Syntax and PHP version

First note that the syntax you're using in the recursive approach:

function func($arg) {
  ...
}
func(&$arg);

is obsolete and deprecated as of PHP 5.4, so with recent versions it simply doesn't work and fires a "Call-time pass-by-reference" error!
Instead, this will work with any PHP >= 5.0:

function func(&$arg) {
  ...
}
func($arg);

The same issue exists in your OOP version, when you write:

$this->insert_letter_node(&$this->root,$word,0);

Since as of PHP 4 any object citation is by reference, you have to merely remove "&":

$this->insert_letter_node($this->root,$word,0);

In the other hand, as already pointed by @Pevara, you might notice performance improvement using PHP 7, whatever approach you're using.

Recursive vs non-recursive approach

I tend to agree with @Chris intuition: non-recursvie approach should be faster in this kind of case.

So why is it the contrary with your current case?
It might come from the looping mechanism, which is added when abandoning recursion.

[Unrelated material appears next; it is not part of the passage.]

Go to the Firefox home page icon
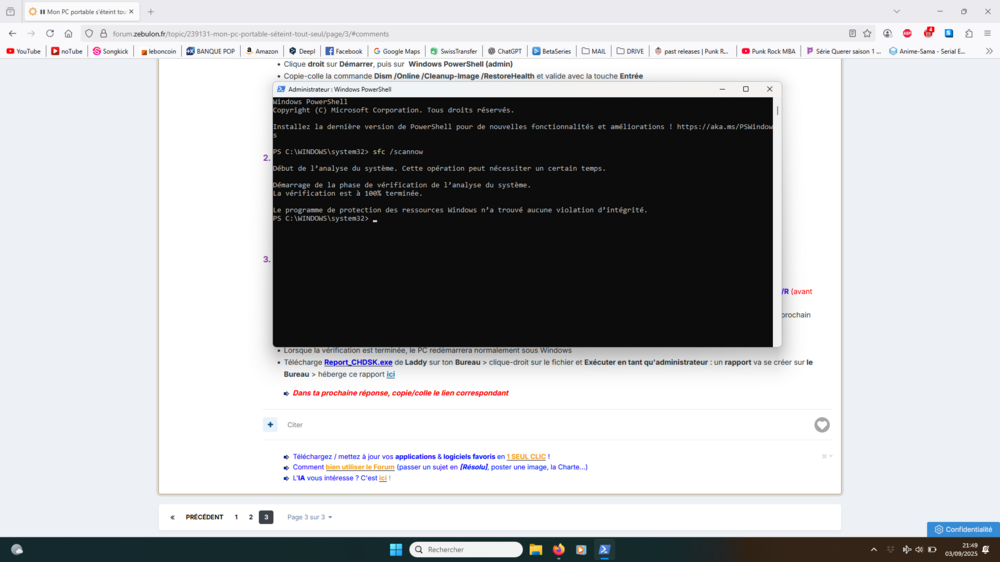This screenshot has height=562, width=1000. pos(68,33)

So you might have a try with one of these slightly modified versions of his:

foreach ($words as $word) {
    $current_graph = &$graph;
    // below the "strlen($word)" statement gets executed only once per $word
    for ($i = 0, n = strlen($word); $i < $n; $i++) {
        $letter = $word[$i];
        if (!isset($current_graph[$letter]))
            $current_graph[$letter] = array();
        $current_graph = &$current_graph[$letter];
    }
    $current_graph['.'] = array();
}

or even

foreach ($words as $word) {
    $current_graph = &$graph;
    // below the "for()" loop is replaced by "foreach()"
    foreach (str_split($word) as $letter) {
        if (!isset($current_graph[$letter]))
            $current_graph[$letter] = array();
        $current_graph = &$current_graph[$letter];
    }
    $current_graph['.'] = array();
}

Regarding the node/tree approach

For me it seems merely obvious that it takes much more time and eats much more space, because the involved structure is much more complicated.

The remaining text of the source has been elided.